Stored data entries

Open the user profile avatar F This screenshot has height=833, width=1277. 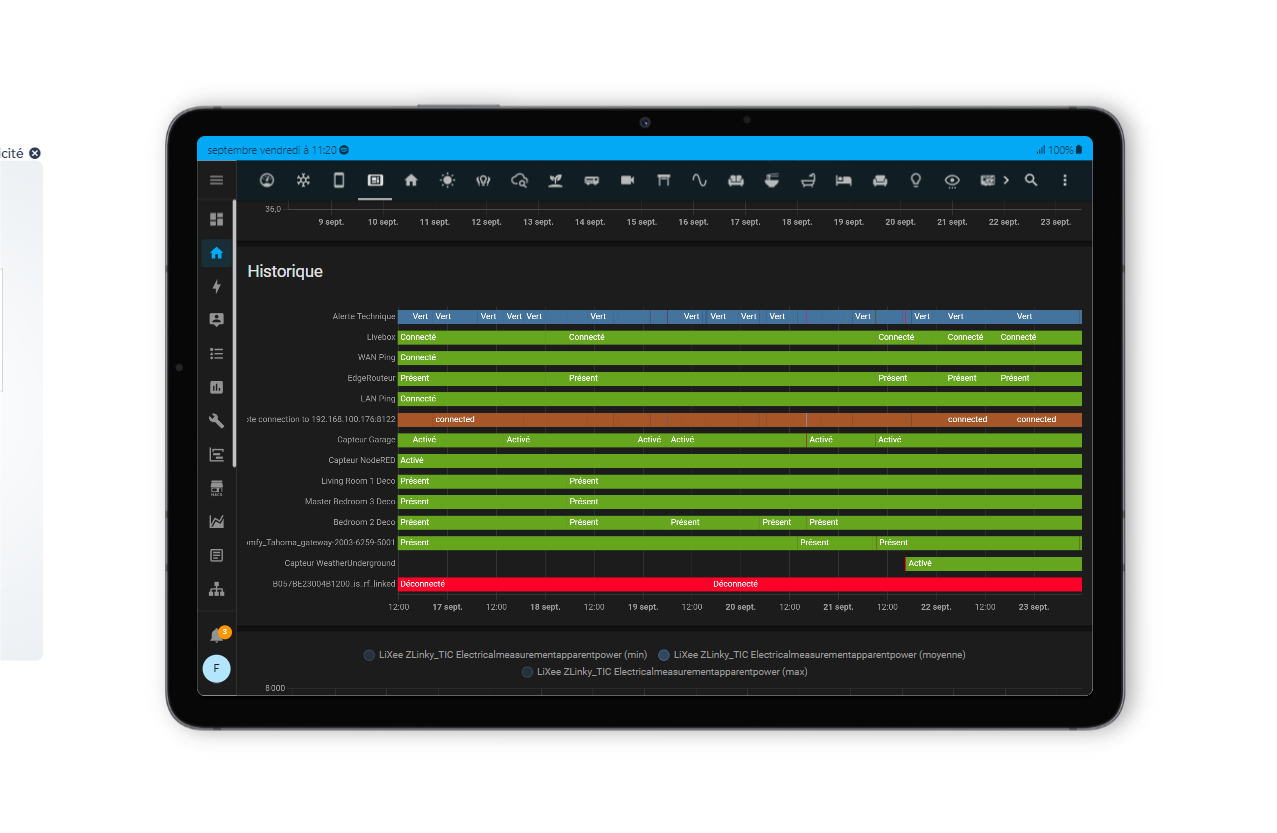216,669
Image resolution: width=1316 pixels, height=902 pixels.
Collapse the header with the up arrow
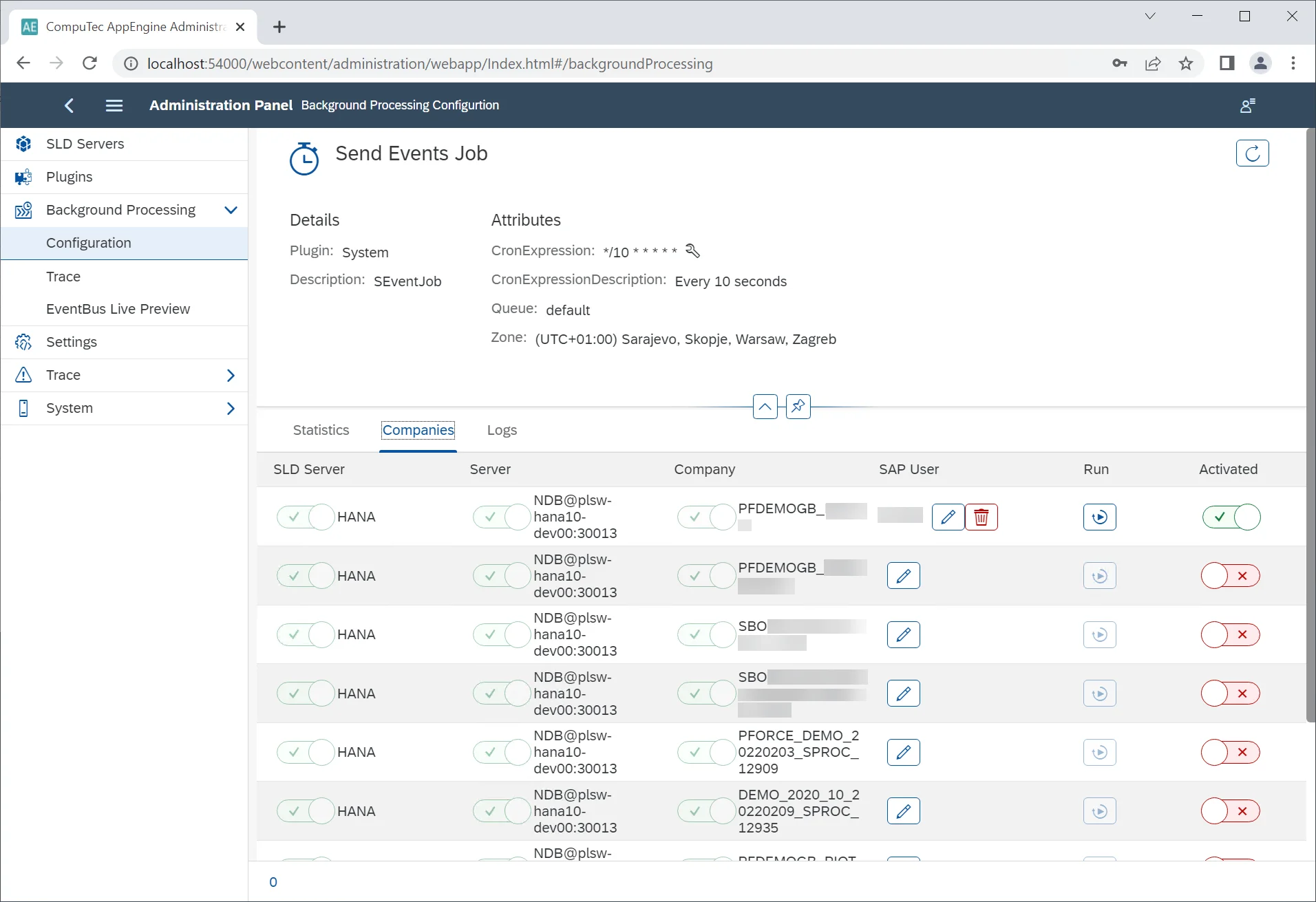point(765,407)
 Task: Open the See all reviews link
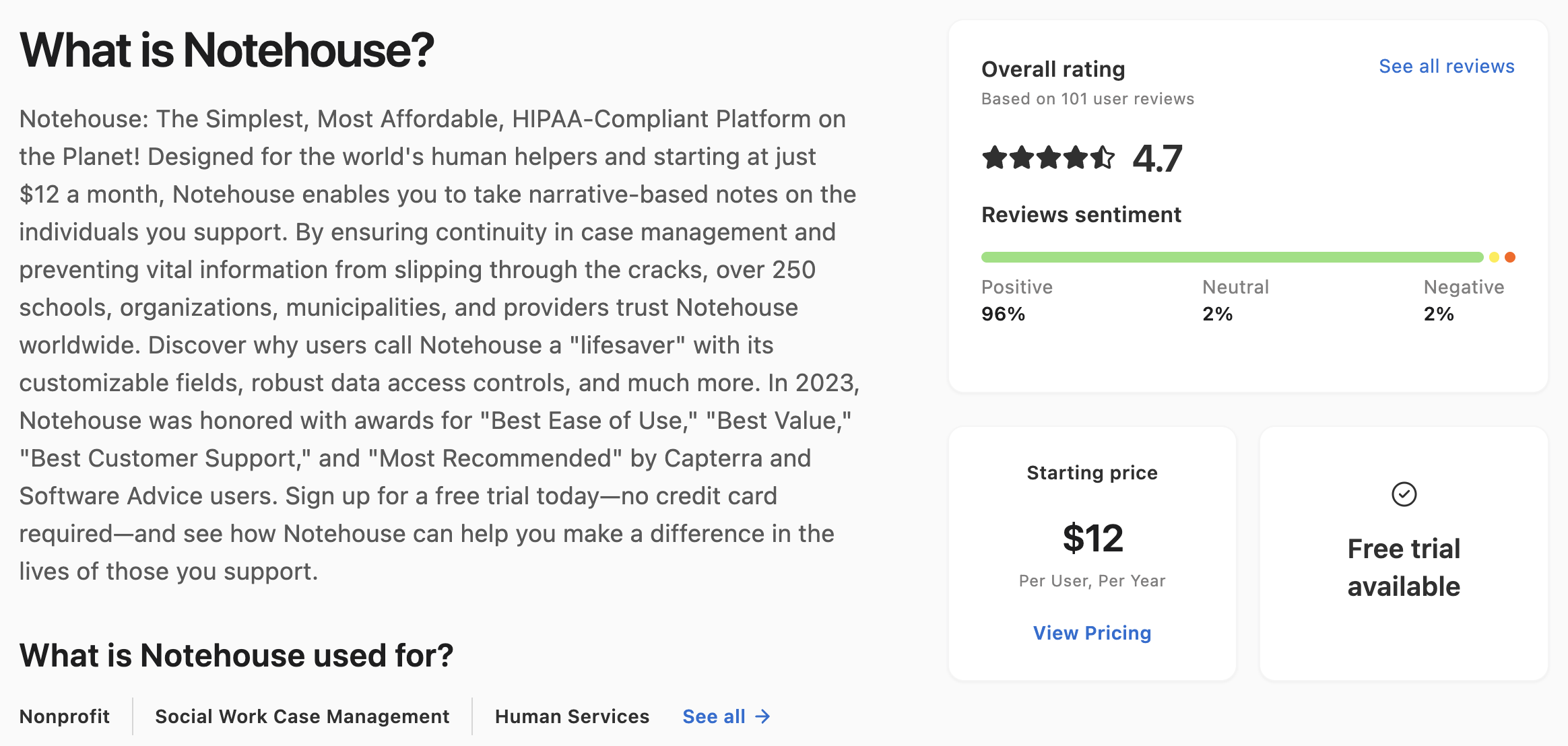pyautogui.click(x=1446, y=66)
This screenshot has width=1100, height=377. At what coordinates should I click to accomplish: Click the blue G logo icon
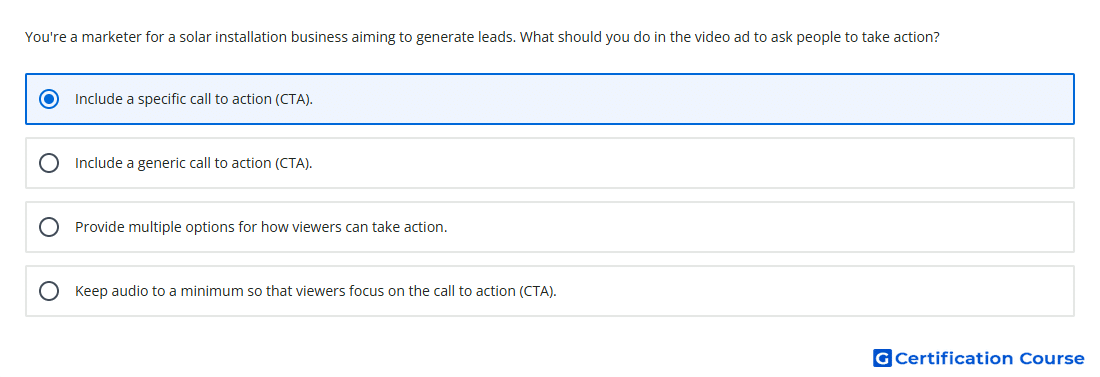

→ **What you will do**: Leave out the pictures, and please output only the lines from the line that contains "Collapse the header with the up arrow" through the end of the data, both ends included.

→ **Reply**:
Collapse the header with the up arrow
point(765,407)
 Task: Open the See all reviews link
pyautogui.click(x=1446, y=66)
This screenshot has width=1100, height=377. At what coordinates should I click to accomplish: Click the blue G logo icon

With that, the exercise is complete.